Время около четырех часов утра. Может быть, полпятого или около того. Предрассветное состояние. Растворяющаяся, но все-таки еще очень красивая Луна на едва проясняющемся небе и только две звезды. Одна меньше, другая больше. Обеих в действительности уже давно нет. Только свет их до меня доносится. И размер, по которому я различаю, что одна меньше другой. И это почему-то делает момент особенно прекрасным и запоминающимся. В руках у меня недопитая бутылка пива. Меня тошнит. Я бросаю ее вверх. Она летит обратно. Разбивается вдребезги, ударяясь об асфальт.

–  Ну, – обращаюсь я, глядя в небо, –  накажи меня еще, пидор! Что, не получается?..

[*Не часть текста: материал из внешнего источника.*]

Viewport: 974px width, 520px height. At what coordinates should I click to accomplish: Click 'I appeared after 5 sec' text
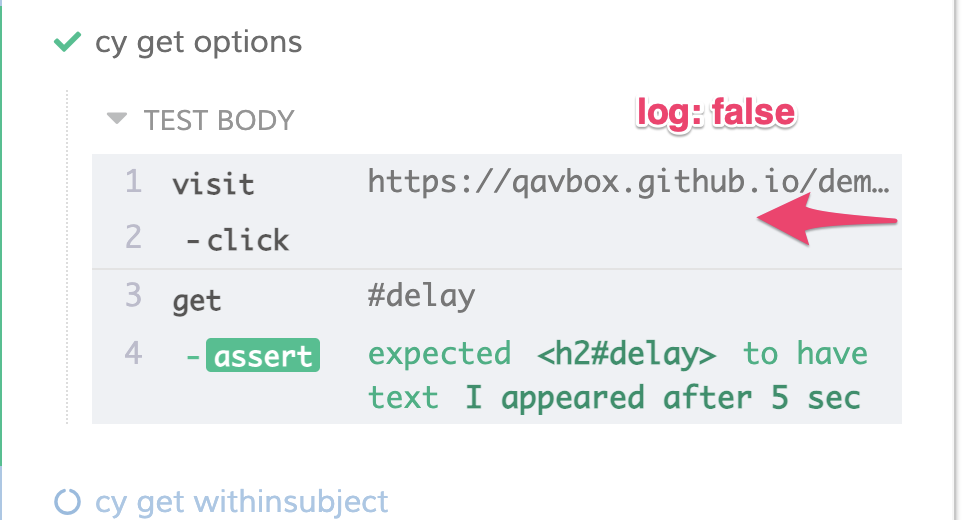click(662, 397)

Пока болтаю с Ничем, не замечаю, как отхожу довольно далеко от киоска, из которого нам вызывают такси. Шурик, мой товарищ, когда ехали, потерял телефон, а я свой еще вчера загнал первому попавшемуся таксисту. Это я умею. Это несложно.

–  Куда ты ушел? С кем ты там разговариваешь? – крикнул мне Шурик.

Я вернулся обратно. К киоску. Мы сели на железное ограждение.

–  Вызвали, сейчас такси приедет.

– Спасение уже рядом, – равнодушно констатирую я.

– Продавщица, жена хозяина ларька.

– Да, хорошая женщина, – соглашаюсь я, – все остальные отказались вызывать нам такси.

Достаю пачку. Вытаскиваю сигарету. Шурик подносит мне зажигалку. Я закуриваю, но ничего не чувствую.

Спать и не видеть снов, вот это воистину хорошо. Я это понял, так как спать, не видя снов, не могу уже очень давно. Много лет. И даже просто спать не всегда получается.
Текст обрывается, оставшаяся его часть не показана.